> [Task] Update the lines from the one holding "Given: Open the 56% zoom level dropdown" through the end of the records, inclusive, by swapping "dropdown" for "drop-down menu" and leaving everything else as it is. Return only those lines, without the pictures.
** begin **
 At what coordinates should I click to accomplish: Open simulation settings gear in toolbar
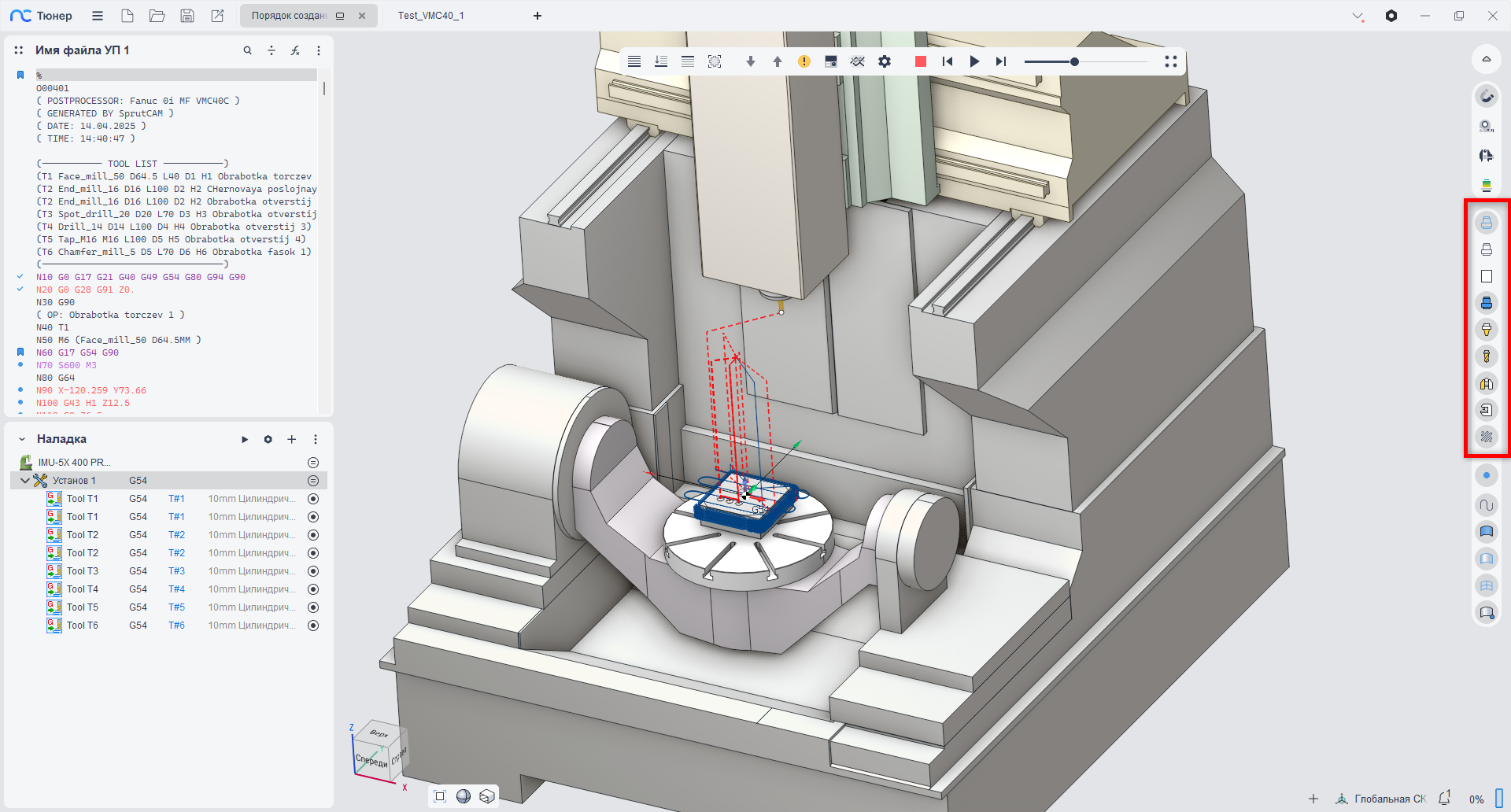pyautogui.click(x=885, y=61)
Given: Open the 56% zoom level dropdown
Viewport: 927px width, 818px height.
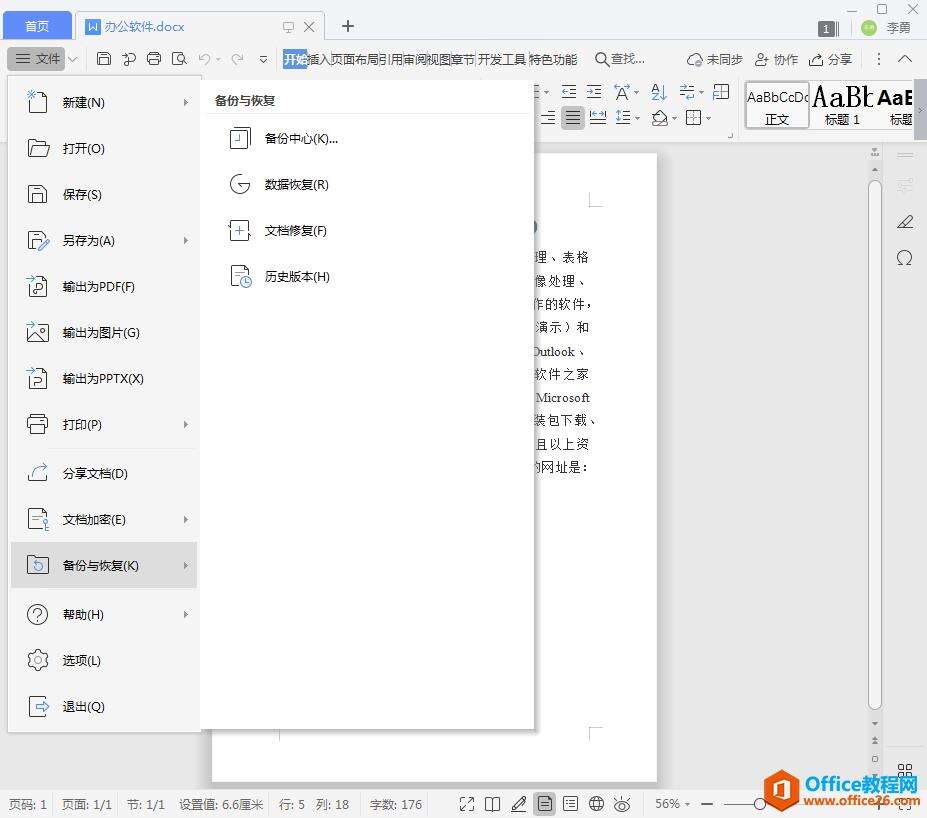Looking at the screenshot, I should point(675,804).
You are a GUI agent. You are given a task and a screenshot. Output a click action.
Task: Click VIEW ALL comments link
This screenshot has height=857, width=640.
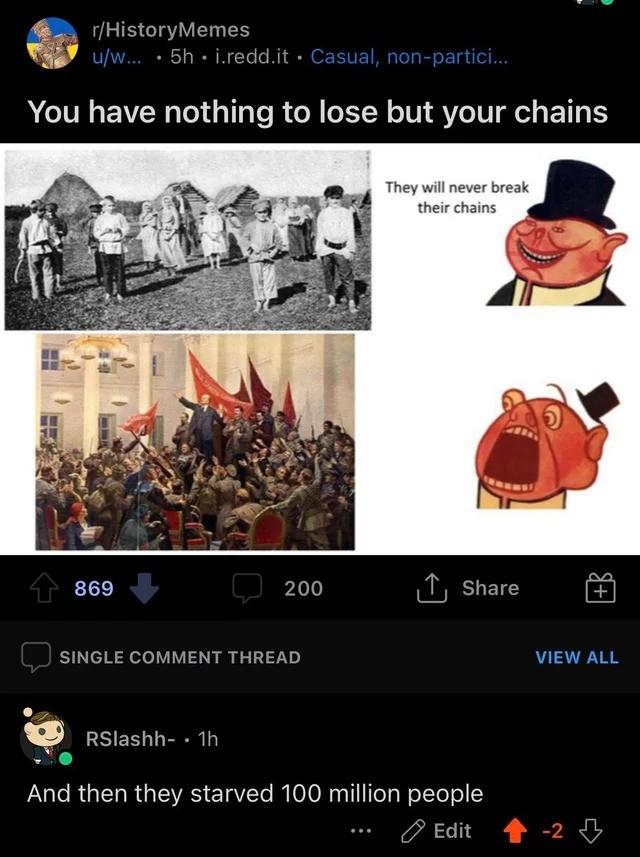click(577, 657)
** end **
> [Response to this exercise]
Given: Open the 56% zoom level drop-down menu
Viewport: 927px width, 818px height.
Looking at the screenshot, I should point(675,804).
You are a GUI agent. You are given a task and a screenshot. Output a click action.
Task: Click VIEW ALL comments link
This screenshot has height=857, width=640.
click(577, 657)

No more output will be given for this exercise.